I also used a different variety of smoked malt than in past smoked beers. In the past, I’ve only used peat-smoked barley malt. Peat smoke has a very earthy dirt character to it that can lend a pleasing earthiness to the final smoked beer. It is also intensely smokey. You only need a few ounces in a 5-gallon batch to get a noticeable smokey aroma and flavor.

Award-winning brewer Jamil Zainasheff, however, recommends never using peat-smoked malt in beer. He instead suggests to stick with German smoked barley malt known as rauch malt – which is smoked with beech wood. I originally concocted my recipe to use the Jamil-certified rauch malt, but a discussion with Doug, the homebrew store owner, led me into another direction. He said that he has problems moving rauch malt for two reasons:

  1. Home brewers use smoked malt far less frequently than other specialty grains.
  2. The consistency in commercial rauch malt available here is terrible.

He has observed it himself and has received complaints from customers about the smokiness of rauch malt varying considerably from one bag to the next. For that reason he only sells rauch malt in 10-pound quantities (the size of the bags that he gets from his supplier). I told him that I didn’t mind buying a 10-pound bag since I have other smoked recipes and could probably use it up after only 4 smoked batches (which admittedly would likely be spread out over a year or more since my palate probably couldn’t handle four smoked beers in a row). He then directed me to a better alternative: fresh applewood-smoked barley malt. He smokes it himself at home using English Pale malt as the basis. The intensity he acheives is a little more consistent than he’s found with German rauch malt, and – like peat-smoked malt – it is much stronger in smokiness than the German alternative. So instead of using two pounds of rauch malt (which admittedly could be too much or could be insufficient – depending on how smokey was the bag of rauch malt I’d acquired), I would only need to use about 6 ounces of Doug’s applewood smoked malt. And I didn’t have to buy ten pounds of it – just the six ounces that I needed.

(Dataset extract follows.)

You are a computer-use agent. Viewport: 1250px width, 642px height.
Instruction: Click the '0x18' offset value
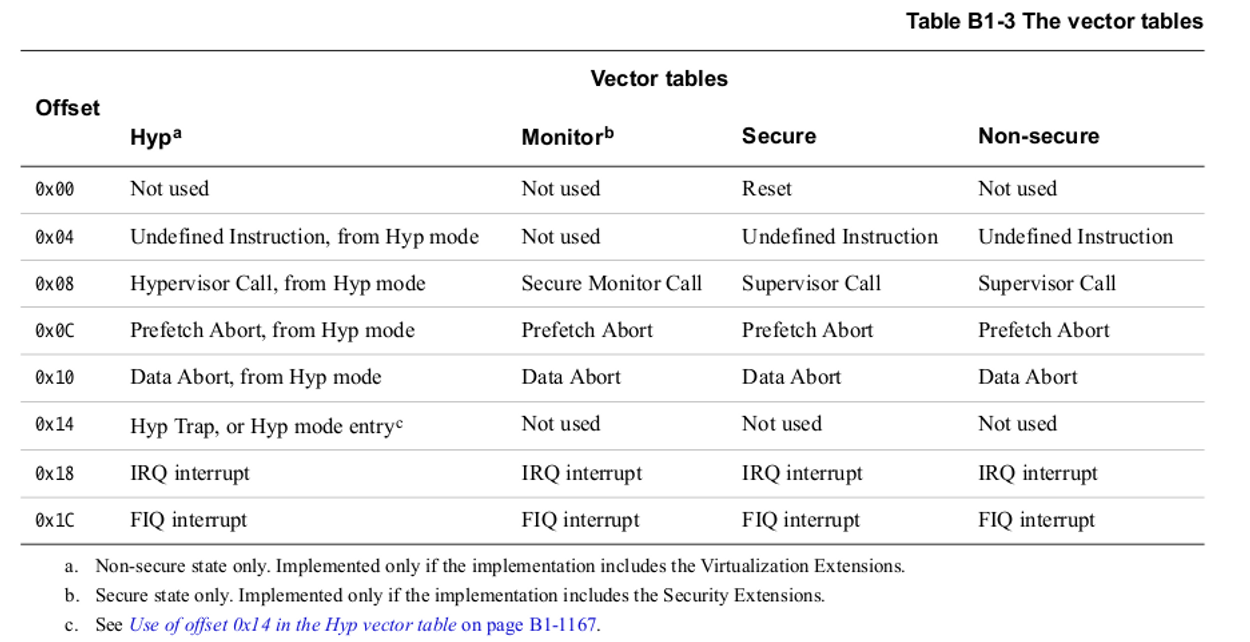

Applewood works well with bacon and sausages, so why not barley malt?

The actual brewing was mostly uneventful. It seems, however, that something has to go wrong every batch of late. This time it was the manifold of my mash/lauter tun. Apparently it wasn’t fitted to the tun’s opening at the bottom very well. Stirring the mash, I felt the brew spoon hit something plastic that wasn’t on the floor of the tun like it should have been. Stirring a little more revealed the manifold, freely drifting in the mash. So when the saccharification rest was complete, I had to pour the mash into the kettle, re-attach the manifold in the tun, and then pour the mash back into the kettle. This, of course, results in bubbles and aeration, which is generally bad with hot wort as it can lead to possible oxidation in the finished product (which means shorter shelf life and greater chance of stale flavors like wet cardboard). I’ve “poured” the mash before and never noticed any significant level of oxidation in finished beers, so I’m not really too worried about that…

Also on Sunday I kegged Hump’s Bitter. I think this is probably the best example of the style I’ve ever whipped up. Past examples have ranged from being too bold and hoppy – like an American Pale Ale instead of an English Bitter – to being too dry and not malty enough. This one strikes a nice balance of bready maltiness with a firm but far from overpowering hop bitterness. It still tastes a little green, so it will likely taste even better after another few weeks.